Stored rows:
---------------

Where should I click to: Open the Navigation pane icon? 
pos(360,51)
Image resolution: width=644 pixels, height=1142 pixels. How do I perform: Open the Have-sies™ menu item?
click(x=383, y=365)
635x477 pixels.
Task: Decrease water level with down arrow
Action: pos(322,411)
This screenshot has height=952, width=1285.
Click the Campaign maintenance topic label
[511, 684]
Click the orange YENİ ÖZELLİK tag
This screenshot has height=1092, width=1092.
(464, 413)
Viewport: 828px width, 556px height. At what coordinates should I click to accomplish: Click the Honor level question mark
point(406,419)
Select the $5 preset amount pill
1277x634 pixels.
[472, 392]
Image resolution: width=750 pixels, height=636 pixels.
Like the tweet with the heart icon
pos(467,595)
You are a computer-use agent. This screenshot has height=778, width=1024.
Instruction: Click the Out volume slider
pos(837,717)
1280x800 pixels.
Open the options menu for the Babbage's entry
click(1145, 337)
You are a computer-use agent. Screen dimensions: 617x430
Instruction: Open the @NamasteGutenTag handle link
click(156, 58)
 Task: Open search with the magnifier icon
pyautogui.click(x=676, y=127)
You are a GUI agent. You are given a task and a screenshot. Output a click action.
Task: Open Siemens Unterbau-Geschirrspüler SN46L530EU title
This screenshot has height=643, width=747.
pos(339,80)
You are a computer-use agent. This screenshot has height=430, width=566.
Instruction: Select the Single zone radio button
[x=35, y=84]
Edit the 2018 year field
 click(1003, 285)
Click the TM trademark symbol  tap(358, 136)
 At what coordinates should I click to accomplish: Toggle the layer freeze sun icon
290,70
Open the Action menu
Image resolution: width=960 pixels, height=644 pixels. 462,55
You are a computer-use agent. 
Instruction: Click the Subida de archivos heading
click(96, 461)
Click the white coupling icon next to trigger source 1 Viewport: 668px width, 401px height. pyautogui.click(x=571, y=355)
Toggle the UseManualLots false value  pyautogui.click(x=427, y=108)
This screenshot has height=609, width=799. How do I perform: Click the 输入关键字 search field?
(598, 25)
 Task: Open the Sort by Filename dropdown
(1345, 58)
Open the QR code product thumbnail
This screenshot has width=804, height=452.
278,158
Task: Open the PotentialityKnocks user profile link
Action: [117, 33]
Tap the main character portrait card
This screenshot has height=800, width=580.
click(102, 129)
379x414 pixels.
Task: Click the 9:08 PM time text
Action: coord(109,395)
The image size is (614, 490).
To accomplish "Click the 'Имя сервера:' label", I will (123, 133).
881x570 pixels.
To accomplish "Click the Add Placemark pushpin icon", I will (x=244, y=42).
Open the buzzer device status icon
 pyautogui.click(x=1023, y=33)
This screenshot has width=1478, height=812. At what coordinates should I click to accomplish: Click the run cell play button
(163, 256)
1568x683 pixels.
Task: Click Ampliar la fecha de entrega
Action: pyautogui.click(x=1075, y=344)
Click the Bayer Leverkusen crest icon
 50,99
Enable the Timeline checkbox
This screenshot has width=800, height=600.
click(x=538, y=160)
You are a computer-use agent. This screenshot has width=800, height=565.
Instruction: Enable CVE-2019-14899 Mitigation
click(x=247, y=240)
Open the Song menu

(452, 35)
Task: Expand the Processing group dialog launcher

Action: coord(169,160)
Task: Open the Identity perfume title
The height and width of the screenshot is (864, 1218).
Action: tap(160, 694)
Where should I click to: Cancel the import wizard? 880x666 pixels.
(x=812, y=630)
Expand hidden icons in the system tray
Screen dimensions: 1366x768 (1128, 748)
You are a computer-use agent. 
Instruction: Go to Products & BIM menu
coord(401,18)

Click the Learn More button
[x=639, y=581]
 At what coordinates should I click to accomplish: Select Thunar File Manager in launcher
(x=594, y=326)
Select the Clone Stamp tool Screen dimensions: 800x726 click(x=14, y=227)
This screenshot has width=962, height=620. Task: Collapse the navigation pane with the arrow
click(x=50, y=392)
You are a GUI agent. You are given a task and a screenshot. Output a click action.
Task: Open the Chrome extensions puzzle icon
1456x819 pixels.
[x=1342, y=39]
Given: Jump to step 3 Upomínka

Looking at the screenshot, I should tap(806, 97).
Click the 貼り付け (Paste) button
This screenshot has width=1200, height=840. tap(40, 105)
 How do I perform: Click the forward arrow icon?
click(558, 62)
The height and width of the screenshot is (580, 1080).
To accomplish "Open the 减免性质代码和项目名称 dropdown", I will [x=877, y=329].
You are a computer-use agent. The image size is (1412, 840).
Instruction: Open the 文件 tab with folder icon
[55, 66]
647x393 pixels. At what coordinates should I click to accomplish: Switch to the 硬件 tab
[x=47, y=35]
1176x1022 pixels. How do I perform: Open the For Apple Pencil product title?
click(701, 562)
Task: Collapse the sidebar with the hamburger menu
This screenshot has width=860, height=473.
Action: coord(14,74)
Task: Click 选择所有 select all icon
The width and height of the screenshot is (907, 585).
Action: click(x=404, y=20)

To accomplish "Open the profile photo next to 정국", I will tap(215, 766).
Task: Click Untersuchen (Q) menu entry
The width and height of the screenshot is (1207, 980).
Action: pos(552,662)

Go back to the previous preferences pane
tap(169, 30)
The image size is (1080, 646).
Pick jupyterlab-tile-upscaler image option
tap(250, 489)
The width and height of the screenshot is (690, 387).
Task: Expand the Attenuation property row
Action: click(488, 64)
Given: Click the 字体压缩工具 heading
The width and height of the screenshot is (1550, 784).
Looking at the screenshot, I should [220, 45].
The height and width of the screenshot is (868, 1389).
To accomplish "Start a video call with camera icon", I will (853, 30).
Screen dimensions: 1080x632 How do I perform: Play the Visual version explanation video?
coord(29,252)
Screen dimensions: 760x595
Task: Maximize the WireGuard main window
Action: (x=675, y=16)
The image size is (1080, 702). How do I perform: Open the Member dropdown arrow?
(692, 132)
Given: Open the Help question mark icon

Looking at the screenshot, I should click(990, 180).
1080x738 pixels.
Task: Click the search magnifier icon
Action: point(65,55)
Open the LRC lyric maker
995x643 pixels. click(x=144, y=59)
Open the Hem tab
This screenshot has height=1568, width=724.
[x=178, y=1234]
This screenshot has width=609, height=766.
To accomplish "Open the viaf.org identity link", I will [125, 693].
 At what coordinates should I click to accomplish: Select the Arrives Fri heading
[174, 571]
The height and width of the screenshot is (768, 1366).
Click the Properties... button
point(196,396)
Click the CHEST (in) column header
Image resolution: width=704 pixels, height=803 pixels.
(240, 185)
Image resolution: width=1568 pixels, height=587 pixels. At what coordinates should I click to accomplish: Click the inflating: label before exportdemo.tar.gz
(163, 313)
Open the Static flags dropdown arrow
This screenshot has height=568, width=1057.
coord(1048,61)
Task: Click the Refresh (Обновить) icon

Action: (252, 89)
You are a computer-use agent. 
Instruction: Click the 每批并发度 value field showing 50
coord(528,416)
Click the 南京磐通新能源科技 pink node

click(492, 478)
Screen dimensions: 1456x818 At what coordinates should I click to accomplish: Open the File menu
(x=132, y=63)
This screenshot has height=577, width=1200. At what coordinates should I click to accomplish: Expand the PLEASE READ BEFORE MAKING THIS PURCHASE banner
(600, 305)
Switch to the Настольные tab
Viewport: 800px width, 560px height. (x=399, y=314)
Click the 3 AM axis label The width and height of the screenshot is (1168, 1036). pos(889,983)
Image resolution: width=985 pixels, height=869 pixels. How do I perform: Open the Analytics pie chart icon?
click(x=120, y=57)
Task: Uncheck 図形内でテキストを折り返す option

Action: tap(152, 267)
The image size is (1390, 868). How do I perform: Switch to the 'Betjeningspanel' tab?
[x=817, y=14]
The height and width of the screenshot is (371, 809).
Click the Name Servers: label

---------------

- **Directions for this task**:
Copy the rows above word for word, beginning with the line that contains "Expand hidden icons in the system tray" and continuing through the line that contains "click(x=50, y=392)", with both of those lines included.

- **Reply**:
Expand hidden icons in the system tray
Screen dimensions: 1366x768 (1128, 748)
You are a computer-use agent. 
Instruction: Go to Products & BIM menu
coord(401,18)

Click the Learn More button
[x=639, y=581]
 At what coordinates should I click to accomplish: Select Thunar File Manager in launcher
(x=594, y=326)
Select the Clone Stamp tool Screen dimensions: 800x726 click(x=14, y=227)
This screenshot has width=962, height=620. Task: Collapse the navigation pane with the arrow
click(x=50, y=392)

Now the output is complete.